The Act states that an insurer is not liable to pay a fraudulent claim and has the option to terminate a policy upon discovery of a fraudulent act (Section 12). Provisions within the Act in relation to fraudulent claims and any breach of the duty of utmost good faith will only apply to contracts entered into on or after 12 August 2016. Crucially, the Act does not define what a fraudulent claim is or whether the fraud needs to be substantive to lead to forfeiture of the whole claim. 

The Supreme Court judgment in Versloot

The Supreme Court has now overturned the decision of the Court of Appeal and judgment has been awarded for the Claimants in the sum of €3,241.310.60 plus interest. The decision, made by a majority of four judges, is a departure from a common law doctrine used in the insurance field for over 150 years. 

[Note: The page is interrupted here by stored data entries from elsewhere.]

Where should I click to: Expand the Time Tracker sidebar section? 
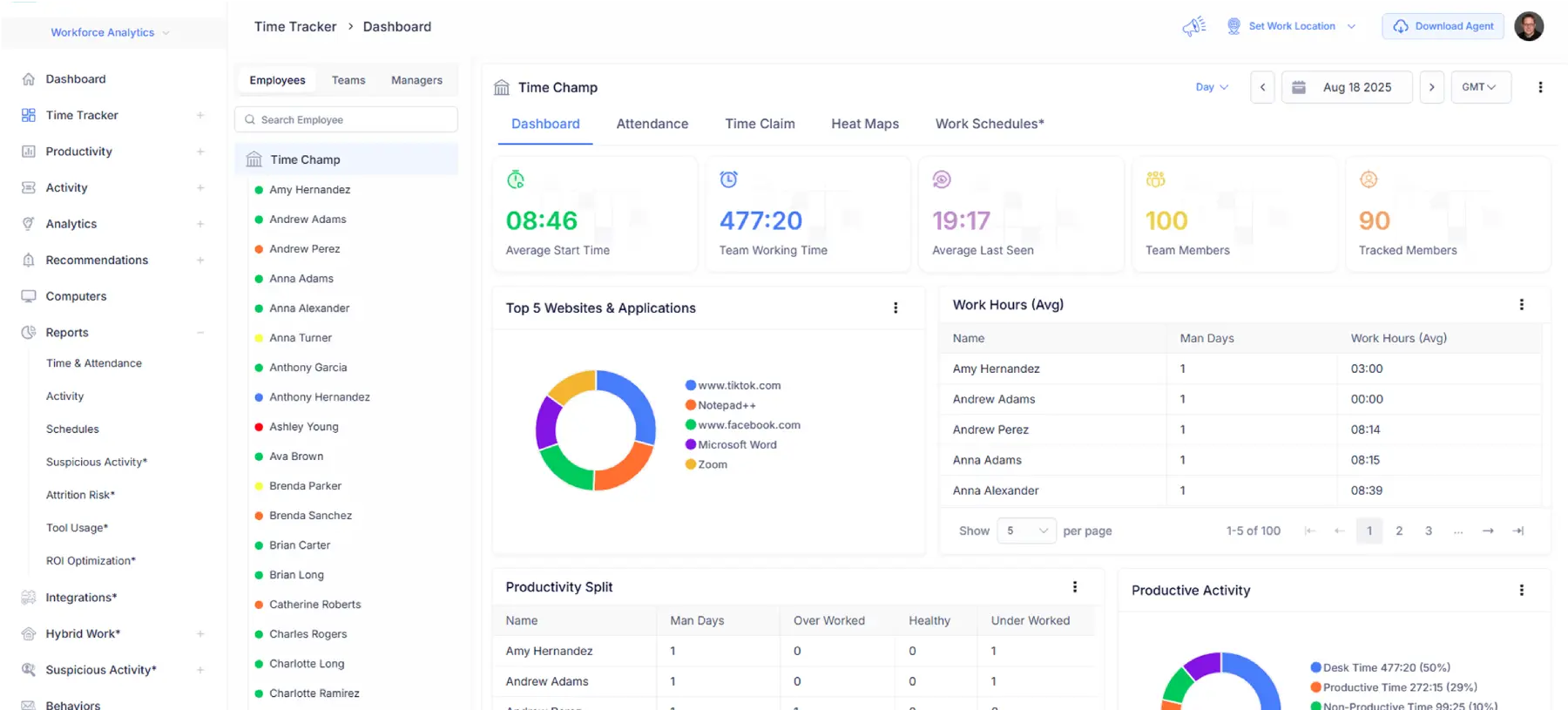click(x=200, y=115)
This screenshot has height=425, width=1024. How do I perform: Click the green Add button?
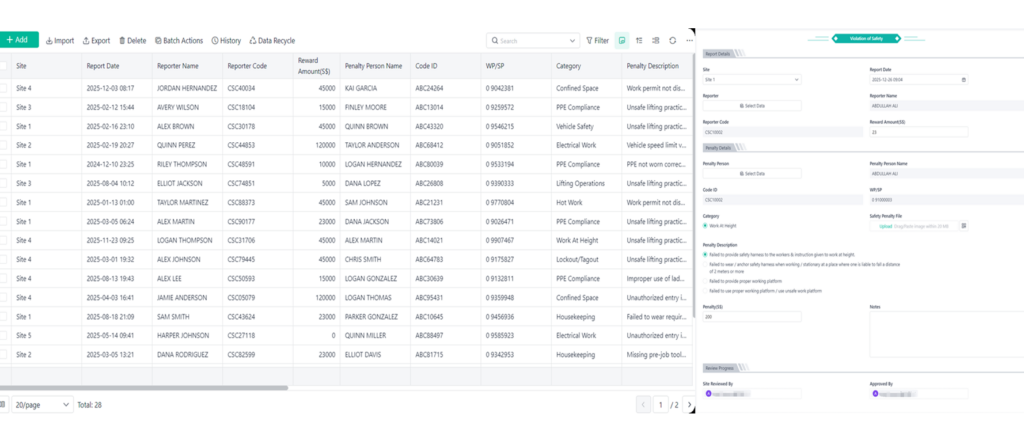click(18, 40)
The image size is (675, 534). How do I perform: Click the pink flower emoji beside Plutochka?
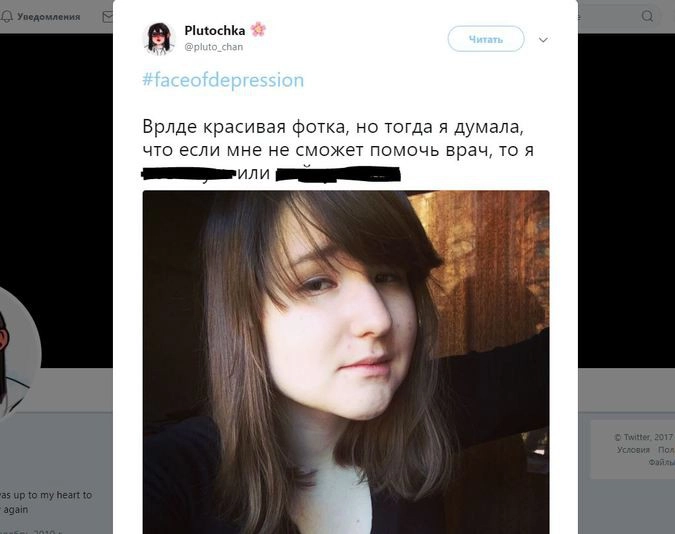[x=258, y=29]
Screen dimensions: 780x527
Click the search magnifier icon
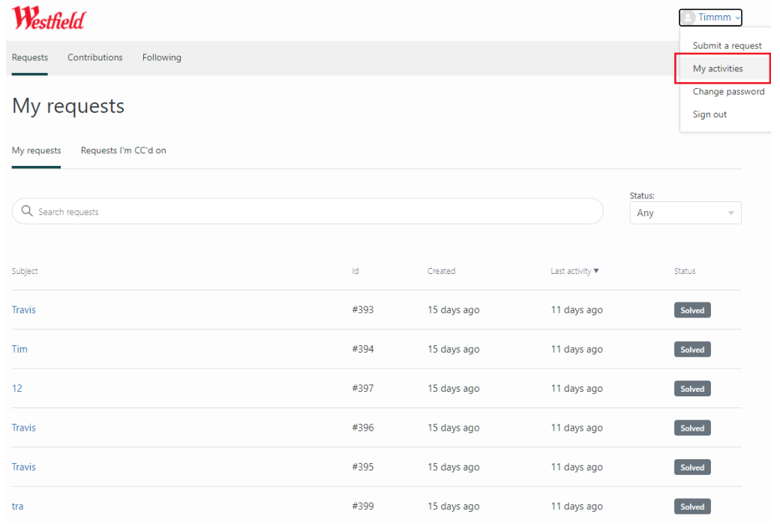click(27, 212)
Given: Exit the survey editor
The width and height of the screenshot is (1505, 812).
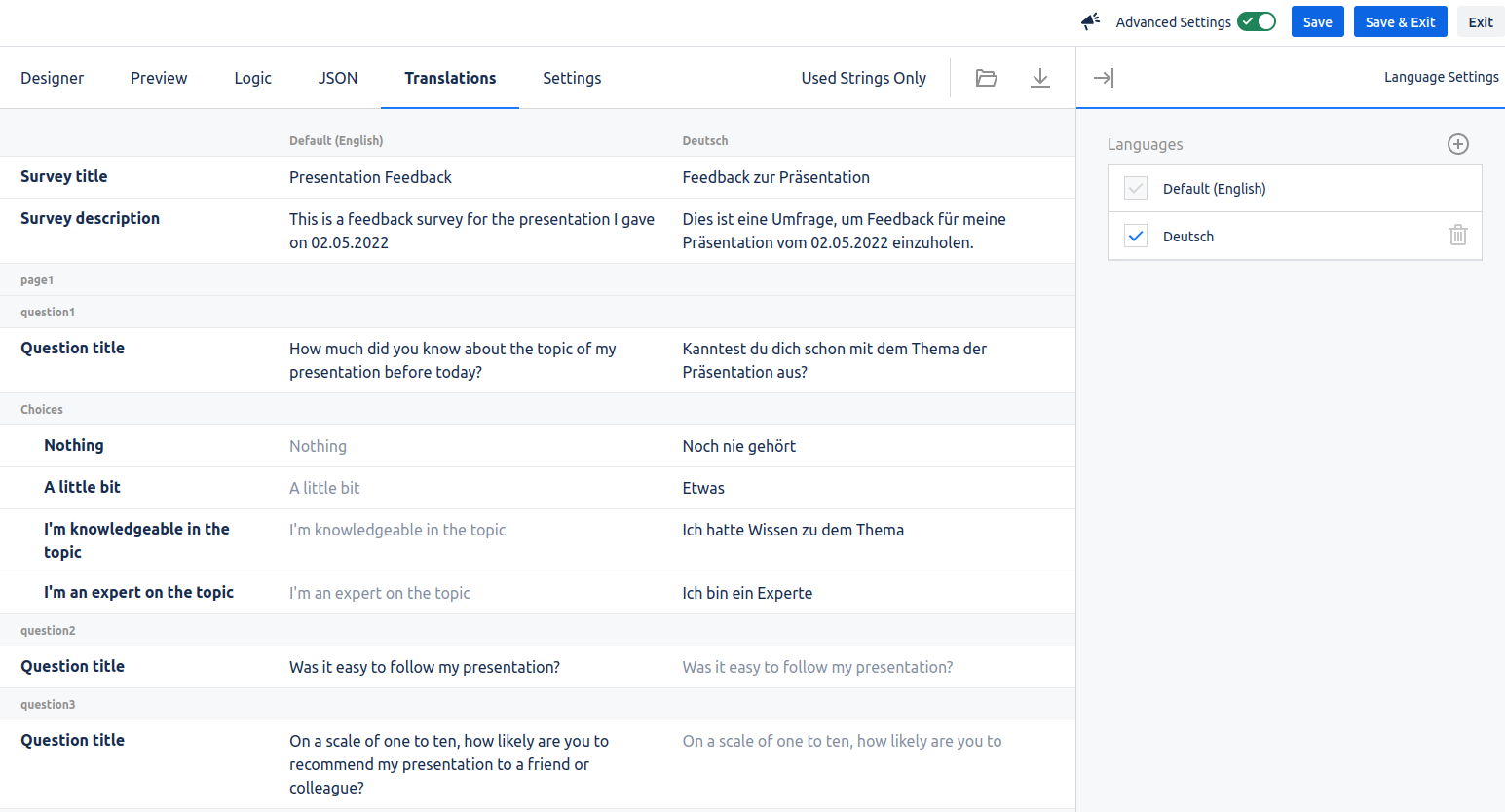Looking at the screenshot, I should click(1480, 21).
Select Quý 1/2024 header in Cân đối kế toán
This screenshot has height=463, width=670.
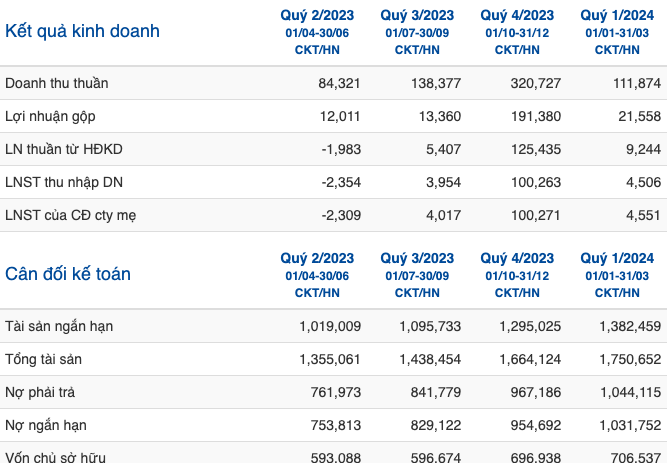[x=617, y=275]
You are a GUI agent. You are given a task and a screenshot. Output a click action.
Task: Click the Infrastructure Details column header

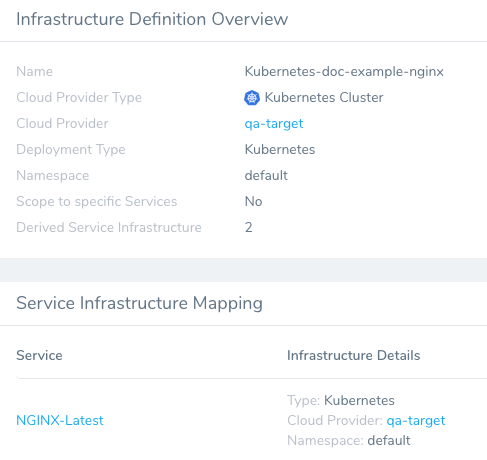pyautogui.click(x=353, y=355)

In considering the definition of a fraudulent claim, the court distinguished between three different circumstances:

  1. The whole claim is fabricated;
  2. The claim is genuine but has been dishonestly exaggerated; and
  3. The claim is genuine but information given in support has been dishonestly embellished.

It was confirmed that in the first two instances an insurer would not be liable (even for any part of the claim which was justified); however, they came to the conclusion that in the third instance, the common law rule in relation to fraudulent claims did not apply. The court considered that such embellishments (which they referred to as 'collateral lies') were not intended to obtain something to which the insured party was not entitled and were therefore irrelevant in the sense that they did not affect the recoverability of the claim. In short, a lie which has no impact on an insurer's actions is not sufficient to render the whole claim forfeit. 

The court went on to consider that in the law of deceit, reliance on the misrepresentation is key and that if the deceived party would have done the same thing regardless of the deceit, the claim cannot be avoided. 


It is clear that the judgment will not alter long accepted principles regarding false and exaggerated claims. An insurer will have no liability for these and the court remains unwilling to 'look behind fraud' to consider any genuine portion of the claim as the two cannot be severed. 

However the judgment does indicate a new approach to more minor instances of fraud where the forfeiture of the entire claim is disproportionate to the offence. The key question to consider is "does the misstatement affect the insured's entitlement?" If the answer is no, then insurers are unlikely to be able to avoid liability.